A. Field of the Invention
The present invention relates to semiconductor devices and the method of manufacturing the semiconductor devices. Specifically, the invention relates to power semiconductor devices such as a diode, an insulated gate field effect transistor having a metal-insulator-semiconductor structure (hereinafter referred to as a “MISFET”), and an insulated gate bipolar transistor (hereinafter referred to as an “IGBT”) which include a specific edge terminating structure disposed therein.
B. Description of the Related Art
Generally, many pieces of a semiconductor device such as a diode, a MISFET, and an IGBT are formed in a semiconductor wafer. Many power semiconductor devices employ a planar-type junction edge terminating structure. Since the section that has the planar-type junction edge terminating structure includes a portion, in which equipotential surfaces curve sharply, electric field localization is caused more easily in the section having the planar-type junction edge terminating structure than on the flat junction in the active section of the semiconductor devices. (Hereinafter, the section having an edge terminating structure will be referred to as the “edge terminating section.”)
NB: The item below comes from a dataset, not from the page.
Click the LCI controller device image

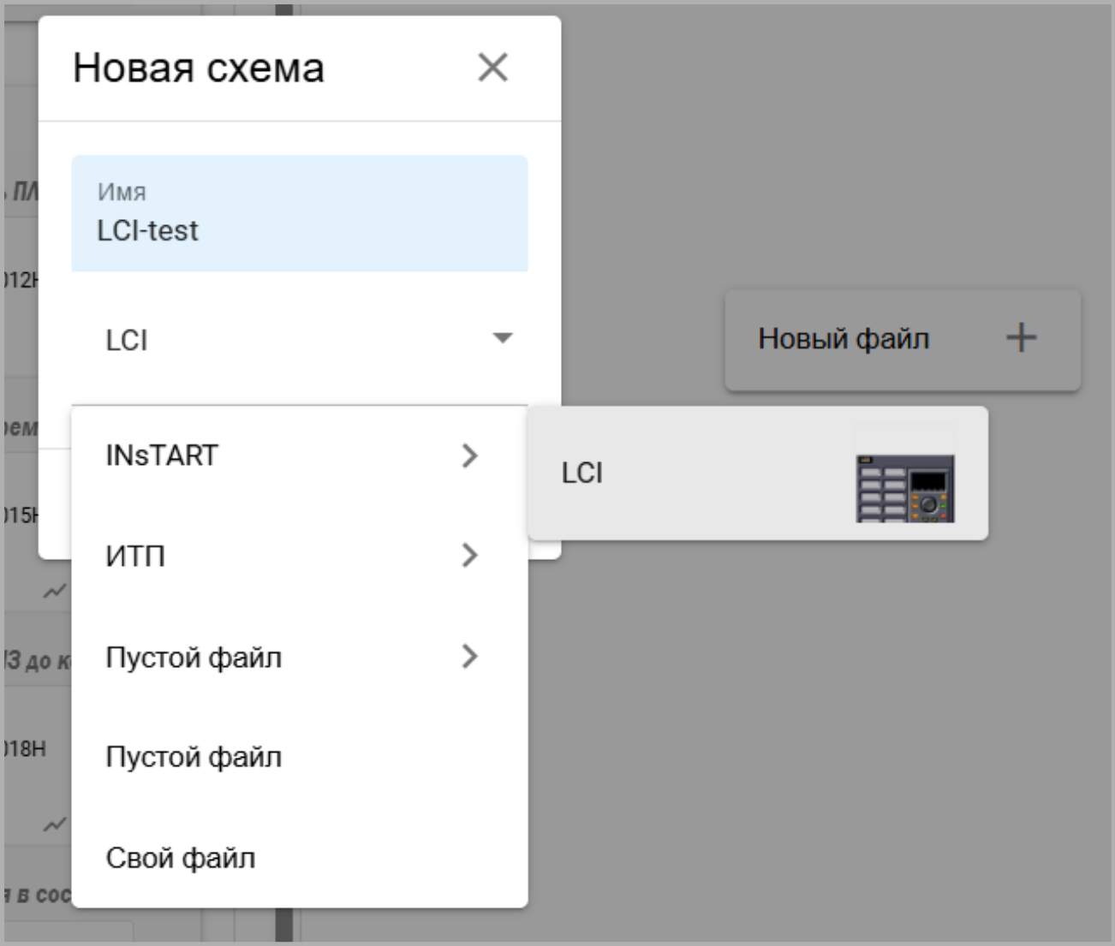905,488
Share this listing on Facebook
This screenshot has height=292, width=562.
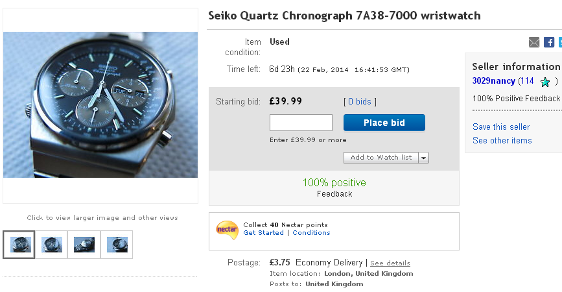click(548, 42)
Once a high-electric-field portion is caused in the edge terminating section, the electric field strength reaches the critical value, which causes breakdown, faster in the edge terminating section than in the active section. Therefore, breakdown is caused at a voltage lower than the designed breakdown voltage. To obviate this problem, a floating guard ring structure, a field plate structure, a reduced-surface-electric-field structure (hereinafter referred to as a “RESURF structure”), and appropriate combinations of these structures are employed for the planar-type junction edge terminating structure to secure the designed breakdown voltage (cf. Publication of Unexamined Japanese Patent Application Hei. 2 (1990)-22869 (Counterpart U.S. Pat. No. 4,904,609, Counterpart U.S. Pat. No. 4,999,684) and Publication of Unexamined Japanese Patent Application 2001-85727).
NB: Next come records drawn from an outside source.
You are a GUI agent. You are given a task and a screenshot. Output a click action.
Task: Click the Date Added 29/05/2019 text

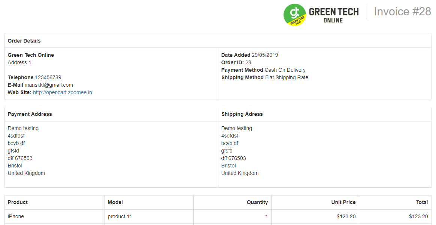250,55
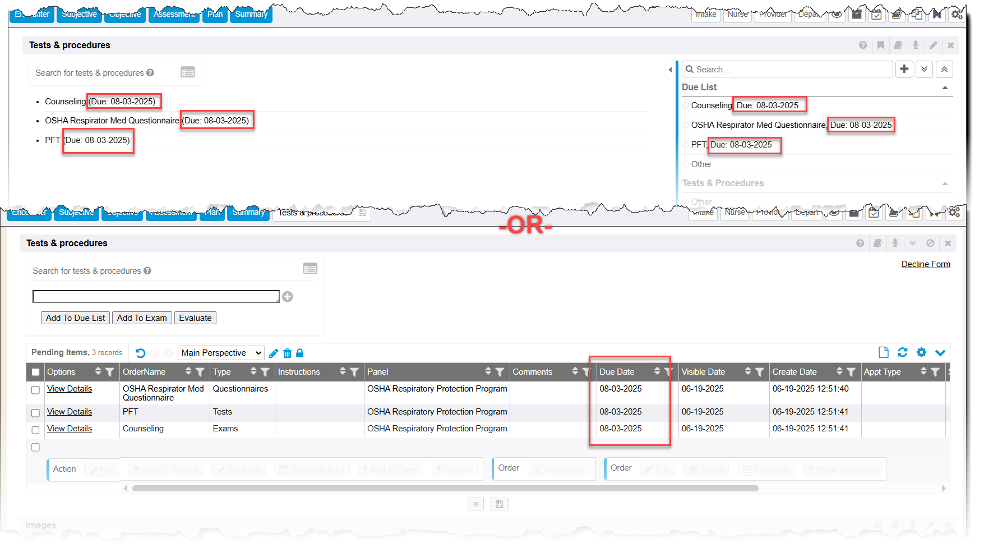Image resolution: width=984 pixels, height=552 pixels.
Task: Open the Main Perspective dropdown
Action: click(221, 353)
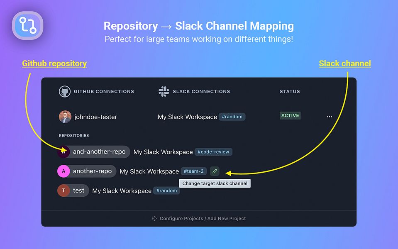Select the another-repo repository name

point(93,171)
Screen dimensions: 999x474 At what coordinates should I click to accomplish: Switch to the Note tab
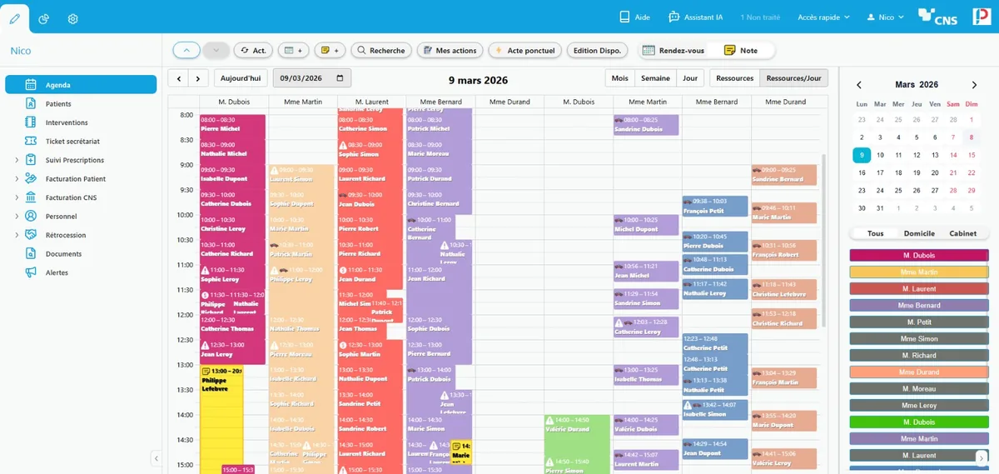741,51
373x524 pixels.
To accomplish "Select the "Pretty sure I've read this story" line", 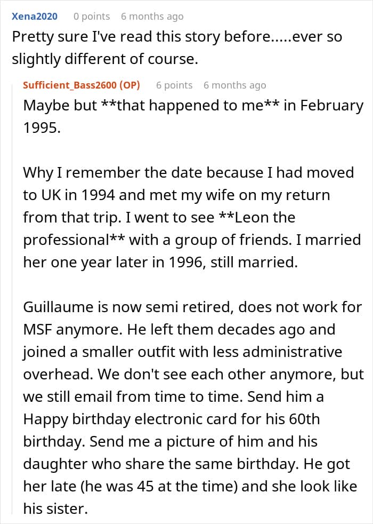I will tap(177, 36).
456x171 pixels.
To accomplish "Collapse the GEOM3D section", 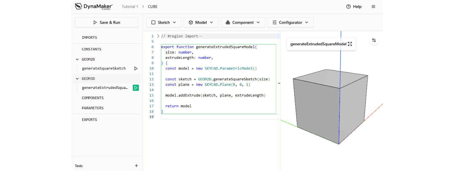I will (77, 79).
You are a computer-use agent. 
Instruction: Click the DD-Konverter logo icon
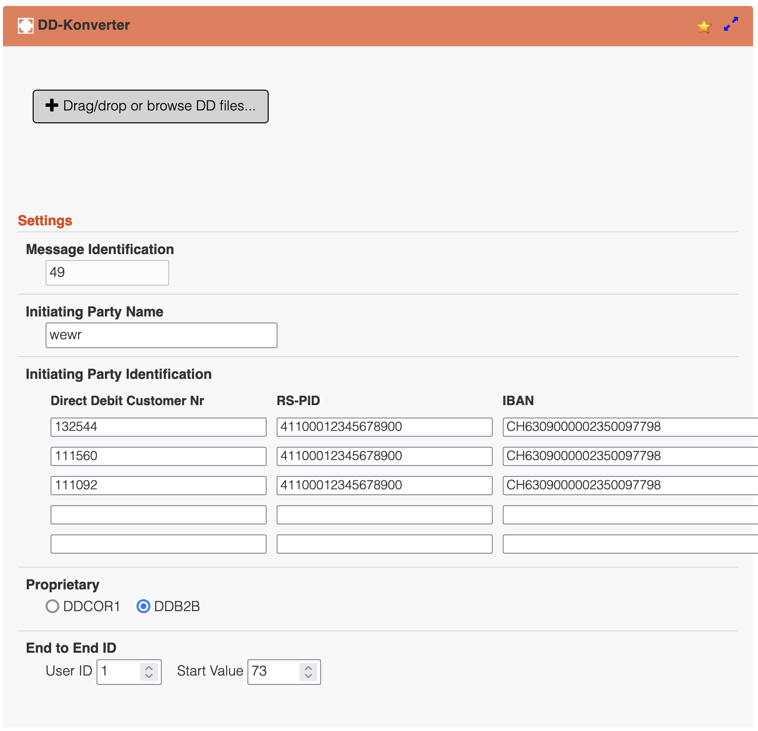(x=25, y=25)
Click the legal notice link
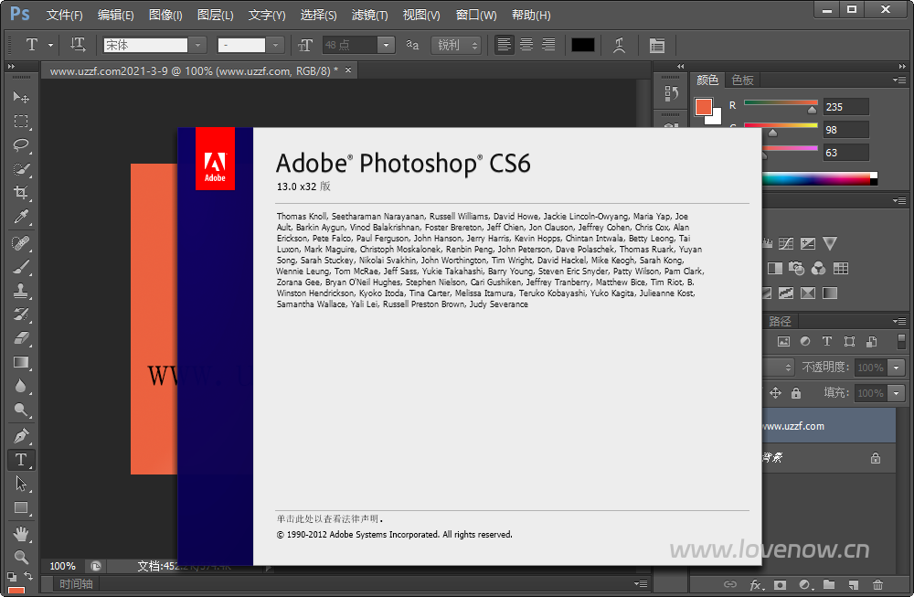The image size is (914, 597). tap(329, 517)
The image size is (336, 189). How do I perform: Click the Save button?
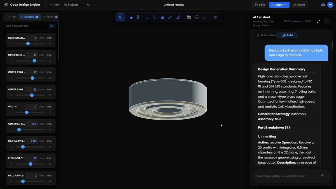[x=260, y=5]
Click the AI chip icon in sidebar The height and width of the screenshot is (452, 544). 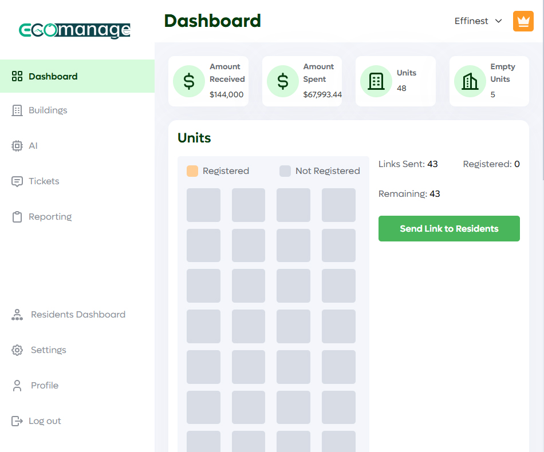point(17,146)
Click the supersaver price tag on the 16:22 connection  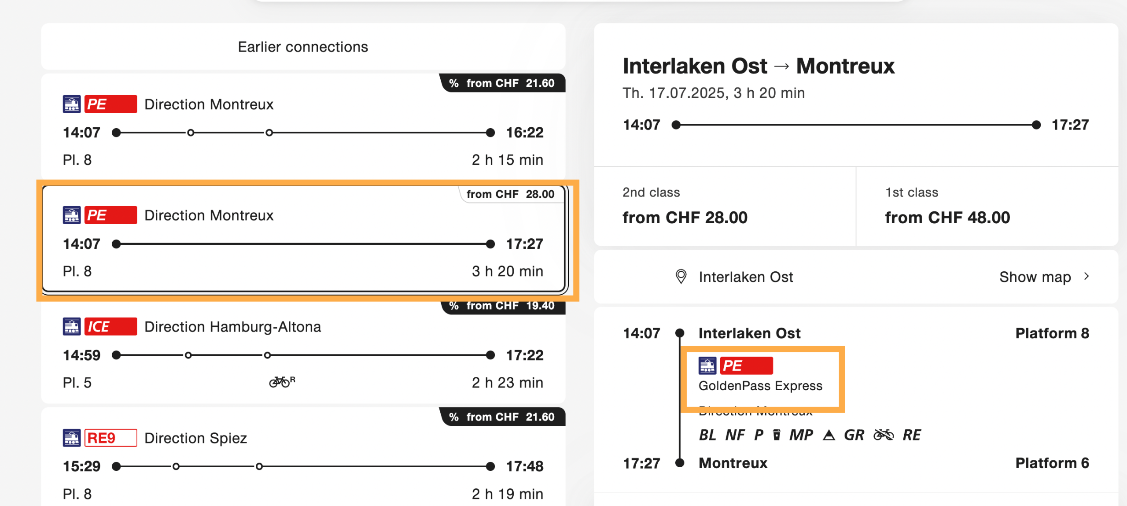[502, 83]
Super-junction semiconductor devices, which include an alternating conductivity type layer including p-type partition regions and n-type drift regions arranged alternately (hereinafter referred to as a “super-junction layer) and extended into the edge terminating section, have been known to the ordinary skilled person in the art (cf. Publication of Unexamined Japanese Patent Application 2004-319732 (Counterpart U.S. Pat. No. 6,849,900) and Publication of Unexamined Japanese Patent Application 2003-115589). In the semiconductor devices described in these two documents, the super-junction layer in the edge terminating section has a structure that facilitates keeping charge valance between the p-type partition regions and the n-type drift regions. Alternatively, the edge terminating section includes an additional semiconductor layer, the conductivity type thereof is the same with the conductivity type of the drift layer, and any of a floating guard ring structure, a field plate structure, and a RESURF structure formed on the additional semiconductor layer.
A super-junction semiconductor device, which includes an insulator region around the active section including a super-junction layer and sustains the breakdown voltage with the insulator region, has been known to the ordinary skilled person in the art (cf. Publication of Unexamined Japanese Patent Application 2001-244461).
The super-junction semiconductor device is a semiconductor device in which the drift layer is neither uniform nor of one conductivity type but comprised instead of semiconductor regions of a first conductivity type (e.g., n-type drift regions) and semiconductor regions of a second conductivity type (e.g., p-type partition regions) laminated alternately.
However, in many semiconductor devices, the conventional planar-type junction edge terminating structure is formed around the active section and the surface of the edge terminating structure is coplanar with the surface of the active section including a main junction that sustains the breakdown voltage. In this case, an electric field strength rise is caused by the flat pn-junction and a high-electric-field portion is caused by the electric field localization due to the existence of a portion which has a curvature on the junction plane in the edge terminating section. Due to the multiplier effect of the electric field strength rise and the resulting high-electric-field portion, the electric field strength reaches the critical value that causes breakdown faster in the edge terminating section than in the active section, causing a low breakdown voltage. Here, the main junction that sustains the breakdown voltage is a pn-junction, to which a voltage is applied in the reverse direction.
In view of the foregoing, it would be desirable to obviate the problems described above. It would be also desirable to provide a semiconductor device that improves the breakdown voltage of the junction edge terminating structure. It would be further desirable to provide a method of manufacturing the semiconductor device that improves the breakdown voltage of the junction edge terminating structure.
The present invention is directed to overcoming or at least reducing the effects of one or more of the problems set forth above.